Although the findings reported in this study were encouraging, it is important to interpret them in light of several caveats. First, the analyses were based on a small set of cases. Consequently, generalizations to a greater pool of cases should be interpreted cautiously. Nonetheless, the cases were fairly representative of the entire set of scenarios. Second, it was not possible, owing to the small number of encounters, to base our analyses on several SPs of the same ethnic background for any given case. It would be important to undertake this research so as to be able to tease out effects due to SP ethnicity and simply differences between SPs, possibly attributable to training discrepancies. Third, there are a host of additional examinee and SP characteristics (e.g., native language, gender) that could potentially impact scores and that could be further examined. With regard to WC, it would also be important to model the effect of physician rater characteristics on scores. Also, main effects noted as part of this paper, although small, are based on perceived ethnicity. For many individuals, especially those of mixed race, categorizing ethnicity is error prone. Finally, this study was undertaken with a group of IMGs and as such generalizations to U.S. medical students need to be interpreted with caution until additional research is completed.
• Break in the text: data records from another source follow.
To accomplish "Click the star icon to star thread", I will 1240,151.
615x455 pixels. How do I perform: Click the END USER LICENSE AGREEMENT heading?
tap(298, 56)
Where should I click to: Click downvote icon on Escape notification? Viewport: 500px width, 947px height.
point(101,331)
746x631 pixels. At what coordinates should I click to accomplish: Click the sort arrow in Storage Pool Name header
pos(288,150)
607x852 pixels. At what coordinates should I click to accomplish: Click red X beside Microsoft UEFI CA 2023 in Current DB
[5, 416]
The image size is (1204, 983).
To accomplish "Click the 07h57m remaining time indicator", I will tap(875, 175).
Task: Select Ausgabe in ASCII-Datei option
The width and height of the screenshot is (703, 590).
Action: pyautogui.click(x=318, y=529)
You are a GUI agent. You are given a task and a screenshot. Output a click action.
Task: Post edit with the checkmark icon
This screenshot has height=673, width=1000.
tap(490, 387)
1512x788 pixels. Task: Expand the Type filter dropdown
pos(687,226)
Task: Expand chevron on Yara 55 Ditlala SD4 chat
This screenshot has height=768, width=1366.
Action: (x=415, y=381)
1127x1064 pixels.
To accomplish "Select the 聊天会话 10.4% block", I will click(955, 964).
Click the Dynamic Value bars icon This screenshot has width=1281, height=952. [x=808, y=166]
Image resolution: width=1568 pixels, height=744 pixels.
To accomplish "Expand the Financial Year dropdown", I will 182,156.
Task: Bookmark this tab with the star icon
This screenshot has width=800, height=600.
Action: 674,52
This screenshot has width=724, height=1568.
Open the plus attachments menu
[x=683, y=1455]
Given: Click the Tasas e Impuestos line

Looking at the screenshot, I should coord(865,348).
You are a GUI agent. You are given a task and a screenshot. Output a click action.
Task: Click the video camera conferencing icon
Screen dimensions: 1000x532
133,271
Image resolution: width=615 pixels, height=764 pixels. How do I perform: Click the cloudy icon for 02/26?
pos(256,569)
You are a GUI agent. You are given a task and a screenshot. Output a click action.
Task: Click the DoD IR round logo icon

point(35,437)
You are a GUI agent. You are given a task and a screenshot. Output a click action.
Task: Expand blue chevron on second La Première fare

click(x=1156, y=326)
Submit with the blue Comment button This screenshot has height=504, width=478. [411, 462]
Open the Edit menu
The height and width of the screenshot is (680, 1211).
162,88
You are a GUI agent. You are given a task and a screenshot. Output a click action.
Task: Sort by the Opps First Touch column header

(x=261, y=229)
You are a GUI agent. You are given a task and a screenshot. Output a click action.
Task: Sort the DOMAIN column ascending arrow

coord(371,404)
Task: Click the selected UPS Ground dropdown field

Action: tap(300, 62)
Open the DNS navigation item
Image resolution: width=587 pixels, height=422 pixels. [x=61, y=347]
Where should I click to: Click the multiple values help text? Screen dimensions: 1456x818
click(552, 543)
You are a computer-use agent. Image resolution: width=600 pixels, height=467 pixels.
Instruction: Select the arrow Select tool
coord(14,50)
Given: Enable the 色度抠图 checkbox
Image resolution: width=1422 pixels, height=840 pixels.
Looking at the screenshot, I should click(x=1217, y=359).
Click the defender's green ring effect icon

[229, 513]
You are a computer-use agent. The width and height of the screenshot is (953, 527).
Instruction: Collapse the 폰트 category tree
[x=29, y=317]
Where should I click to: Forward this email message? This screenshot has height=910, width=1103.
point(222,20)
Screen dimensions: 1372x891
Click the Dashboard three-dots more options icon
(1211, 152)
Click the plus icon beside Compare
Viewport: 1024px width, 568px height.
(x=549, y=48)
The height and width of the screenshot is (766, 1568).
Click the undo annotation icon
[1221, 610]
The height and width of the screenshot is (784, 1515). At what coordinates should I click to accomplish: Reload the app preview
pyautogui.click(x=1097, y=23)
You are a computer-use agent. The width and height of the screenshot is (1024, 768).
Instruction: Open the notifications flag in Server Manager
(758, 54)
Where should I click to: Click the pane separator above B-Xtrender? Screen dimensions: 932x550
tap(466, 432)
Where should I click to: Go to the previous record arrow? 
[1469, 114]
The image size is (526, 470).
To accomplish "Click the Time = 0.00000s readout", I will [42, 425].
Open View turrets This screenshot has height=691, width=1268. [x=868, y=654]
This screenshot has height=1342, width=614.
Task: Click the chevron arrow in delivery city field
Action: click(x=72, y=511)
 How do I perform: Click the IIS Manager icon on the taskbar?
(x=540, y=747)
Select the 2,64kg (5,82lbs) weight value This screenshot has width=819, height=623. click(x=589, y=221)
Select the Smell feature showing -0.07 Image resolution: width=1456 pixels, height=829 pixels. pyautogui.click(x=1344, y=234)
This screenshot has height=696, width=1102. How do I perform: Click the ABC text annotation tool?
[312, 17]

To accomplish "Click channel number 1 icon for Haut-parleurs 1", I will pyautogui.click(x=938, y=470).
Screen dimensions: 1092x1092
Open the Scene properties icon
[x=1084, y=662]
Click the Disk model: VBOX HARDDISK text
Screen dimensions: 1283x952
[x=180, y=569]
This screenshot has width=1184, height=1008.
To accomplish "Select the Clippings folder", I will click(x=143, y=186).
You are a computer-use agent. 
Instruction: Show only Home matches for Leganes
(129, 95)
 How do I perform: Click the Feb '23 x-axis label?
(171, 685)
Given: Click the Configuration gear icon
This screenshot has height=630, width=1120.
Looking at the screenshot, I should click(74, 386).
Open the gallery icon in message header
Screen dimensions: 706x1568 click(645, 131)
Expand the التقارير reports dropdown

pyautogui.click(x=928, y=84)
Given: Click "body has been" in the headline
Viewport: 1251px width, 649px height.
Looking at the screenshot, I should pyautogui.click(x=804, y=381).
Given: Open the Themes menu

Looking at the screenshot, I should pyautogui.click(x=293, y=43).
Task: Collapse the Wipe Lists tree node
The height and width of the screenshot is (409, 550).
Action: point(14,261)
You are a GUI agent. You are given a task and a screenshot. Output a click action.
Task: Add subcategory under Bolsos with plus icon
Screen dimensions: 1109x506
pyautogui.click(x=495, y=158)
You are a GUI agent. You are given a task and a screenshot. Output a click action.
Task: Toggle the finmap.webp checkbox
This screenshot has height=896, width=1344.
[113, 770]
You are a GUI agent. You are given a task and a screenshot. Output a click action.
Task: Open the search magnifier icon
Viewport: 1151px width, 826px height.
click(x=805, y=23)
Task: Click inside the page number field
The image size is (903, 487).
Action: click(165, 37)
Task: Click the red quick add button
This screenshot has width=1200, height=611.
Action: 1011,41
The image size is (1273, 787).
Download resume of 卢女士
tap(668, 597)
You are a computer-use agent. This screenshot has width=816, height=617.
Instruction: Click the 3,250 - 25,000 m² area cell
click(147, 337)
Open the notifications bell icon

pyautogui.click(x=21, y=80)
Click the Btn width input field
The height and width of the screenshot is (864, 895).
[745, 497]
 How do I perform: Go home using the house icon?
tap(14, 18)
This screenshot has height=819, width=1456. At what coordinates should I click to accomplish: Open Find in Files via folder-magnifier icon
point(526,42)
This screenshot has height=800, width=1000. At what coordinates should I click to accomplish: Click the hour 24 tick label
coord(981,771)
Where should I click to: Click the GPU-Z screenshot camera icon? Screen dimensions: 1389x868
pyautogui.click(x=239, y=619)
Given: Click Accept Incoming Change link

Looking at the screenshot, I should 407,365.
Despite these limitations, it is hoped that the present findings will provide useful information not only for the present CSE program, but also for other performance assessments, as well as foster future research in the area. This accumulating body of research will lead to a better understanding of the impact of potential sources of bias with this type of examination and provide informative feedback for future training, psychometric, and case-development efforts.